December 19th! He’s GETTING CLOSER! As part of our countdown to Christmas, I thought it’d be fun to post a classic Christmas commercial every day until Christmas Day (and maybe a few days after) to get us all into the holiday spirit.

Today’s classic is the “Noelco” campaign of the late ’60s and ’70s which was revived by Norelco in 2011. This campaign built on the runaway success of the Rankin/Bass production of Rudolph the Red-nosed Reindeer, which premiered in 1964 and has essentially defined the look of Christmas for more than half a century, in much the same way that Coca-Cola has defined the look of Santa.

From Wikipedia:

Rudolph the Red-Nosed Reindeer is a 1964 Christmas stop-motion animated television special produced by Videocraft International, Ltd. (later known as Rankin/Bass Productions) and currently distributed by Universal Television. It first aired Sunday, December 6, 1964, on the NBC television network in the United States, and was sponsored by General Electric under the umbrella title of The General Electric Fantasy Hour. The special was based on the Johnny Marks song “Rudolph the Red-Nosed Reindeer” which was itself based on the poem of the same name written in 1939 by Marks’ brother-in-law, Robert L. May. Since 1972, the special has aired on CBS, with the network unveiling a high-definition, digitally remastered version of the program in 2005. As with A Charlie Brown Christmas and How the Grinch Stole ChristmasRudolph no longer airs just once annually, but several times during the Christmas and holiday season on CBS. Unlike other holiday specials that also air on several cable channels, Rudolph only airs on CBS. It has been telecast every year since 1964, making it the longest continuously running Christmas TV special in history. 2014 marked the 50th anniversary of the television special, and a series of postage stamps featuring Rudolph was issued by the United States Postal Service on November 6, 2014.

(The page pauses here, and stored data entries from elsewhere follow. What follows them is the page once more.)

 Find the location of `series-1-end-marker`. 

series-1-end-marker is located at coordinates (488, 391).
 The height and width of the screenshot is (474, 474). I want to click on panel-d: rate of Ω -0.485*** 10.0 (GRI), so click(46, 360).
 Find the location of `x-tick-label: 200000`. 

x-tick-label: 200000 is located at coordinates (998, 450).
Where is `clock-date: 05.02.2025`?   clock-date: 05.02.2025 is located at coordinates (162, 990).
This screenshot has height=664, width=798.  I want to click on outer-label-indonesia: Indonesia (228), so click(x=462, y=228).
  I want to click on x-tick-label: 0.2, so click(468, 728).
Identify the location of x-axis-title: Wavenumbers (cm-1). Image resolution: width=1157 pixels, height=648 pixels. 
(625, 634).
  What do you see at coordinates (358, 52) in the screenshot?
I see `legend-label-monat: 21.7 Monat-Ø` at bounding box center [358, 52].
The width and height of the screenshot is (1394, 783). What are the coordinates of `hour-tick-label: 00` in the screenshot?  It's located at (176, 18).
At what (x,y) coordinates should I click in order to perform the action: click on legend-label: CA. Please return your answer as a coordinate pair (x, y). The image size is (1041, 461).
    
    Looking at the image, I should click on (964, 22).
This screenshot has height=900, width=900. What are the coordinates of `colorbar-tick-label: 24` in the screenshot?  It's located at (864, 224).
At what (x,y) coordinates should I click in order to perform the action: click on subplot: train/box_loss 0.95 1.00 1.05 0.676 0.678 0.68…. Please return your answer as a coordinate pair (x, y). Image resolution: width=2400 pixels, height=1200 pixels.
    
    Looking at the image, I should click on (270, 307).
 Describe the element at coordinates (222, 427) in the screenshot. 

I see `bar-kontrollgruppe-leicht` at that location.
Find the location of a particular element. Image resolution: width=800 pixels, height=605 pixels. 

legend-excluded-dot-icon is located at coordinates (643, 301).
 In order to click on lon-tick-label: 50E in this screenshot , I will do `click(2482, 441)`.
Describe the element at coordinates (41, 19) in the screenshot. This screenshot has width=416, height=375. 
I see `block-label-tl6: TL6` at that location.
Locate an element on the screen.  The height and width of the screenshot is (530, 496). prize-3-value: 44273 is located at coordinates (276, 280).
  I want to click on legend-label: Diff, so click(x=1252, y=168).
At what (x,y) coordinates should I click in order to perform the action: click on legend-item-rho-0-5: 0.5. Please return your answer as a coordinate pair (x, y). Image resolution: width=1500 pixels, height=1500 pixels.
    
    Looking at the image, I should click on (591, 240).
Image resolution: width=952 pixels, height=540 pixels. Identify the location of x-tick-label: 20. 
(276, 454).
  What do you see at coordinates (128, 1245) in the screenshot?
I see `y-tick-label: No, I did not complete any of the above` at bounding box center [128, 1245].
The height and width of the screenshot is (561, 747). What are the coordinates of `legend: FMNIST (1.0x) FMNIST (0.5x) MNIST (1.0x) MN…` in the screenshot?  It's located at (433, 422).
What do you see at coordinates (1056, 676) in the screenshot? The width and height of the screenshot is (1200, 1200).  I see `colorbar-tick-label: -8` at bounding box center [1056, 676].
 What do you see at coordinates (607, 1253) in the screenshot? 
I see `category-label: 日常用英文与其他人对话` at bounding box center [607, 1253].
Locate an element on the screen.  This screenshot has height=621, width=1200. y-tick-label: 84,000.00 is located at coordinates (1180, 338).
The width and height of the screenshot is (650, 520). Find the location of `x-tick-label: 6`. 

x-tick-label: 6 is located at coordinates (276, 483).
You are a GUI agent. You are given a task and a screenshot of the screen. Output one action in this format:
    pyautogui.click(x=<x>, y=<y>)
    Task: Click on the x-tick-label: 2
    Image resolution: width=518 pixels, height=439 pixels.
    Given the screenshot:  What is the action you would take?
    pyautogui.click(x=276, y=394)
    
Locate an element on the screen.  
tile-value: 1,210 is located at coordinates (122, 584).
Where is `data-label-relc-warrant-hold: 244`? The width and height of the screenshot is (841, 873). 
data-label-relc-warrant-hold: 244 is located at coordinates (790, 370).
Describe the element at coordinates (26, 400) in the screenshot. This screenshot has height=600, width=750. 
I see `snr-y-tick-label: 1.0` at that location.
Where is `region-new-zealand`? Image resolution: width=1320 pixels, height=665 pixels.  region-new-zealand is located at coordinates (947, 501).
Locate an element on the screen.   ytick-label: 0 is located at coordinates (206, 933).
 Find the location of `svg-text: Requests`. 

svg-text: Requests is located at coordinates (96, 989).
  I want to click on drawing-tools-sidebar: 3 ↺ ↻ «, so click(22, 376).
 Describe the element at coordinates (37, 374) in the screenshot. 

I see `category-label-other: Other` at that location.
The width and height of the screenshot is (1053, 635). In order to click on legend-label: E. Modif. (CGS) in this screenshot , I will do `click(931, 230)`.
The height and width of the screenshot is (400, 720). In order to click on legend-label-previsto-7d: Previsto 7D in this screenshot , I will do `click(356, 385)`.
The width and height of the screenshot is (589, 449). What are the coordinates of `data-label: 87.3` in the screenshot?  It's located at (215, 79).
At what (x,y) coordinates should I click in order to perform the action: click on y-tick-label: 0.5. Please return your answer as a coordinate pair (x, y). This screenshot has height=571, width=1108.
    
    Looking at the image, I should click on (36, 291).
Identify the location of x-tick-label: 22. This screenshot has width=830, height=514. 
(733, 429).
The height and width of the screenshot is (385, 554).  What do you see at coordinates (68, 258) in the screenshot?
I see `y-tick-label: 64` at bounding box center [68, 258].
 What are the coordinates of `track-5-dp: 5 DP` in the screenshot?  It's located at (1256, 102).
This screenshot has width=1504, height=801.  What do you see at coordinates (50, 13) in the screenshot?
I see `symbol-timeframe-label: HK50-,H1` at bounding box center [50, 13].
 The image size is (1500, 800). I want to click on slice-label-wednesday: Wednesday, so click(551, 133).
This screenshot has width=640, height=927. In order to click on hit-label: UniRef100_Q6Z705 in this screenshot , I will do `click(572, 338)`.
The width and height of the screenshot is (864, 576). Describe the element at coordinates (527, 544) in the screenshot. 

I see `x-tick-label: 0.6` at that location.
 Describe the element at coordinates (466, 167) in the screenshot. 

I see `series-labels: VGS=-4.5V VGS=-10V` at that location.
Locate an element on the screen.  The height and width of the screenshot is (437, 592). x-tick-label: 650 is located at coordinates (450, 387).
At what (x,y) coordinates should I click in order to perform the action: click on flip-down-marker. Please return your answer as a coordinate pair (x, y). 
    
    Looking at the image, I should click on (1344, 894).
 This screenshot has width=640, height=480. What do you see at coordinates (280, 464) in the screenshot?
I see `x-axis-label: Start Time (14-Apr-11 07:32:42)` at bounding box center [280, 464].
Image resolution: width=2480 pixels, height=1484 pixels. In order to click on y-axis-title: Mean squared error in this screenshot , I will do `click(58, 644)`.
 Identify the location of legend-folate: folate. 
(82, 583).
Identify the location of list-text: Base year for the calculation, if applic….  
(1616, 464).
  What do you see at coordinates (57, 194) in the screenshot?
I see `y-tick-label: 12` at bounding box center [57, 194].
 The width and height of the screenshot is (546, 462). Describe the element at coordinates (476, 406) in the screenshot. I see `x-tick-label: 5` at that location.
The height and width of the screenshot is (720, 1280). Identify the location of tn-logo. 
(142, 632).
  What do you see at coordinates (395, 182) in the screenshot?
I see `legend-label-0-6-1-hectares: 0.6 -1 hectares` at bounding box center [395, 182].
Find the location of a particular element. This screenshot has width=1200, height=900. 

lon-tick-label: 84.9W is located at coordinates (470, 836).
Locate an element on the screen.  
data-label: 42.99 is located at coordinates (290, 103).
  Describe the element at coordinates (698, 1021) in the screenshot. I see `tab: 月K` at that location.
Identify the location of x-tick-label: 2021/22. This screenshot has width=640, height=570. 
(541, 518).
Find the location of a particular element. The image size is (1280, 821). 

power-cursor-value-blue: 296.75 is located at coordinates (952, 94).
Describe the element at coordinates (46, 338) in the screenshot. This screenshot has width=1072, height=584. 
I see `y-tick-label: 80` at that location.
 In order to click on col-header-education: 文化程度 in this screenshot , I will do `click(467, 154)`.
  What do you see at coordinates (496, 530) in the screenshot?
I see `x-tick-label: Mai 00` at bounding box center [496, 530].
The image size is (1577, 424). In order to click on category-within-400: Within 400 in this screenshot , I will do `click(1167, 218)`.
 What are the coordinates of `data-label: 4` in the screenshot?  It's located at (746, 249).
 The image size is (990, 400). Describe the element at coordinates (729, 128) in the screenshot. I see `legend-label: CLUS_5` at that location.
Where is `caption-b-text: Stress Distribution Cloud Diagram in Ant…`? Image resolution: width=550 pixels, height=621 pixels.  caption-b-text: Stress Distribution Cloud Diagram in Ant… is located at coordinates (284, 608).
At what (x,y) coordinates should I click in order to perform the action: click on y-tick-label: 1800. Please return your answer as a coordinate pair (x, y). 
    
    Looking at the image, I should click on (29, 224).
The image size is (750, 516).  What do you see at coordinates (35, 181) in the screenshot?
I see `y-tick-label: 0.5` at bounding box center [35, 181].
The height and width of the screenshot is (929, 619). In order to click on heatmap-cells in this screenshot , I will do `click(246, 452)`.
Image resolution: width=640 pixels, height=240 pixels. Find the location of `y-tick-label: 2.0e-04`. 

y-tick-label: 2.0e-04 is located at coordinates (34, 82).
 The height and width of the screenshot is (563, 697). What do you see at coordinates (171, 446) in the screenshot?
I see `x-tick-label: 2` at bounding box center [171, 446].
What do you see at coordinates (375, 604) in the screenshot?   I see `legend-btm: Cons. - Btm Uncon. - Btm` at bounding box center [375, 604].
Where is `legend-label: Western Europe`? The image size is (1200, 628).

It’s an interesting ad in that it manages to pack 5 product demos and a ton of charm into 30 seconds. I’m not so sure that the snowpeople under the hot lamp and the hair dryer are going to turn out OK … but that’s the beauty of short-form film … you don’t have to hear the screams of melting anguish after the ad ends.

30 seconds which sell with charm (and product demos). Merry Christmas!